Francisco López Seivane
Hay cosas que parecen y otras que son .
Distinguir cabalmente
la apariencia de la esencia, no es tarea
fácil, pero sí provechosa.
¿Es posible diferenciar la crítica
honesta de la vituperación maliciosa, la
indignación de la ira, el desdén de la
envidia o el rechazo legítimo de los
celos? A estas actitudes las distingue
únicamente la textura del alma, porque
la acción es siempre mecánica y
responde a una fuerza soberana que la
anima. Así, lo que en un hombre íntegro
es sana indignación, en el mezquino
puede ser cólera impotente. Todo se
reduce a un juego de intenciones.
No hay espectáculo más patético que
el que ofrece quien pretende ser lo que
no es. Condenándose a la hipocresía y a
la mentira se exilia de sí mismo para
errar de por vida en un universo ficticio,
desconectado de su propia realidad y
carente de toda consistencia.
No es fácil el oficio de vivir
dignamente, no. Uno ha de crear su
propio personaje y dotarle de
verosimilitud y altura, lo que implica
una renuncia constante a la ventaja en
aras de la ética, que es algo así como el
fair play del espíritu.
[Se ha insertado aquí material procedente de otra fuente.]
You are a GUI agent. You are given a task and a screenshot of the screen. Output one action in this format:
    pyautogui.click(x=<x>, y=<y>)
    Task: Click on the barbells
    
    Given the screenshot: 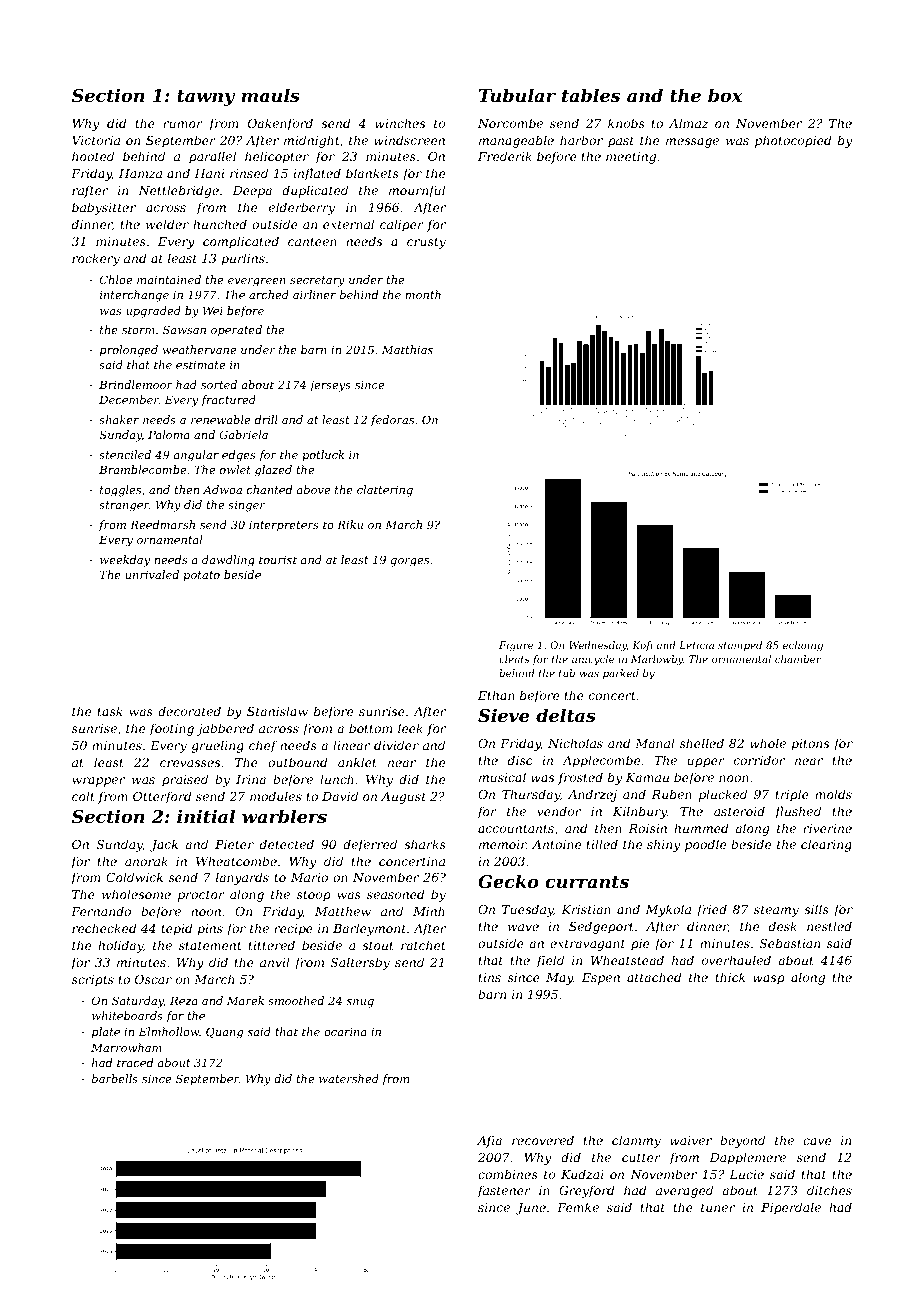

Desde luego,
resulta mucho más tentador revestirse de
una ética aparente y jugar sucio tras el
parapeto de la imagen. Muchos son los
males de nuestra sociedad y muchas las
soluciones que se aportan en el mayor
despliegue de frivolidad que han
conocido los siglos, pero si hay un paso
esencial que dar para recuperar la
dignidad y la autoestima de la especie y
terminar con el nefasto culto a la
imagen, es el rearme ético.
¿Y en qué consiste la ética? Ante
todo, en la autenticidad. ¿Y qué es la
autenticidad? La transparencia del
espíritu, la verdad (satia). Hay que ser
idénticos en el pensamiento, la palabra y
la obra. No es posible convivir
pensando de una manera, hablando de
otra y actuando de una tercera. Habría
que citar también la no violencia
(ahimsa), como estilo ético de vida. No
puede haber ética en la violencia, que es
la grosera reacción del ego desairado,
como tampoco la hay en las formas
engañosamente blandas con que muchos
esconden su pavor a aceptar
responsabilidades y mantener unos
principios. La no violencia requiere la
mayor bravura porque implica no
deponer la firmeza del criterio y la
postura, aun ante la injusticia, la
intransigencia y la provocación. Para
muchos, hoy, la no violencia se reduce a
otra moda, a una mera cuestión estética,
pero para quien bien la entiende llega
mucho más lejos; es el resultado de una
ecovisión en la que nada ni nadie se
considera aislado del resto ni, por tanto,
es susceptible de ser juzgado,
condenado y destruido con abstracción
del contexto. La no violencia representa
la sabiduría de deshacer los nudos
contra la furia de romper la cuerda.
Finalmente, la continencia
(brahmacharia), es la virtud que
modera la pasión y encauza el empuje
desbordante de los deseos. Si éstos no
se encauzan, toda ética es ficticia. Nadie
está libre de impulsos acuciantes, cuyo
oscuro y primitivo origen se esconde en
las profundidades del subconsciente.
Esa posesividad que nos empuja a
apropiarnos de cuanto nos place (¿tal
vez porque albergamos un Rey Supremo
en lo más recóndito del Ser?), debe ser
templada con el ejercicio de la
discriminación. Dar rienda suelta a las
fuerzas desatadas del hombre sólo lleva
al caos. La civilización consiste
precisamente en domeñar las fuerzas
inferiores con el desarrollo de la razón y
otras facultades superiores.
De acuerdo, la represión a ultranza
es traumática e indeseable, pero una
convivencia ética obliga a un esfuerzo
razonable para someter los oscuros
instintos egoístas y potenciar las
actitudes generosas. Nuestra sociedad
permisiva ya está dando suficientes
muestras de hastío y alarma ante la
hecatombe que ha supuesto la necia
implantación de una ética descabellada
y acomodaticia, tal vez como reacción
pendular a la hipócrita represión sufrida
en recientes tiempos pretéritos.
¿Habremos aprendido ya que la ética no
puede imponerse, puesto que es una
actitud soberana e individual?
No es preciso escuchar sólo la voz
de las instituciones. Todo individuo es
plenamente libre y capaz para
reconciliarse consigo mismo y renunciar
al desasosiego de un espíritu a la deriva,
tomar las riendas de su propia existencia
e imponerse la disciplina ética que
canalice su esfuerzo hacia metas
generosas de bienestar individual y
colectivo, recuperando así su dignidad
humana.
Paralelamente, el culto a la imagen,
la hipocresía y la apariencia mentirosa
que blanquean muchos estercoleros han
quedado marginados hasta morir por si solos.